As a guest on The Dan Patrick Show on September 8, 2010, Joe Montana, who was an active member of the team when Ruettiger played in the Georgia Tech game, confirmed that the jersey scene never happened, stating: "It's a movie, remember. Not all of that is true... The crowd wasn't chanting. Nobody threw in their jerseys. He did get in the ball game. He got carried off after the game."

Nearly 10 years later in an interview on Barstool Sports' Pardon My Take podcast hosted by Dan Katz and PFT Commenter, Montana reiterated that the jersey scene and crowd chanting did not actually occur. He also implied that carrying Ruettiger off the field was sarcastic rather than celebratory, saying: "Was there a lot of things that happened? Yeah. He got in, he got a sack. Was the crowd chanting? No. Did I throw in my jersey? No. Did he get carried off the field? He got carried off by three of the biggest pranksters on the team."

==Reception==
The film was shown at the closing night gala of the 1993 Toronto International Film Festival.

Rudy received primarily positive reviews from critics. Roger Ebert of the Chicago Sun-Times wrote that the film "has a freshness and an earnestness that gets us involved, and by the end of the film we accept Rudy's dream as more than simply sports sentiment. It's a small but powerful illustration of the human spirit." Stephen Holden of The New York Times observed that "For all its patness, the movie also has a gritty realism that is not found in many higher-priced versions of the same thing, and its happy ending is not the typical Hollywood leap into fantasy." In The Washington Post, Richard Harrington called Rudy "a sweet-natured family drama in which years of effort are rewarded by a brief moment of glory." Kenneth Turan of the Los Angeles Times called the film "Sweet-natured and unsurprising...this is one of those Never Say Die, I Gotta Be Me, Somebody Up There Likes Me sports movies that no amount of cynicism can make much of a dent in."

On Rotten Tomatoes, the film holds a rating of 80%, based on 49 reviews.
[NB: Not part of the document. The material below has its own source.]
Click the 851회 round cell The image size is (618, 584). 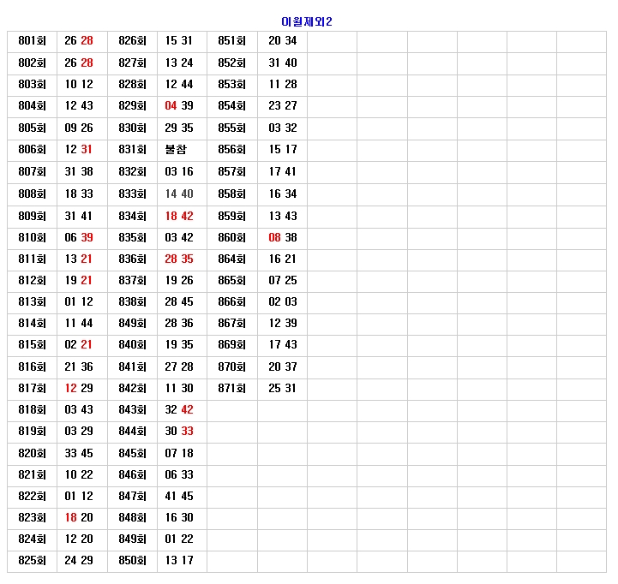click(231, 41)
The site's consensus reads, "Though undeniably sentimental and predictable, Rudy succeeds with an uplifting spirit and determination." Metacritic gave the film a score of 71, based on 22 reviews, indicating "generally favorable reviews". Audiences polled by CinemaScore gave the film an average grade of "A" on an A+ to F scale.

In 2006, AFI placed the film on its 100 Years...100 Cheers list, where it was ranked #54.

NBA legend Kobe Bryant was a huge fan of Rudy, saying that the film "motivated him to work harder then he ever had before". After seeing it in theaters in 1993, Bryant mentioned that he'd seen it "a hundred" times on tape.

==Home media==
Rudy was released on VHS by Columbia TriStar Home Video on May 25, 1994, and on LaserDisc on June 22, 1994. The film was released as a Special Edition DVD on September 26, 2000. The film was released on Blu-Ray for the first time on September 9, 2008. A 30th Anniversary SteelBook 4K Ultra HD Blu-ray that included a new director's cut, deleted scenes, and director's/writer's commentary, was released on November 14, 2023.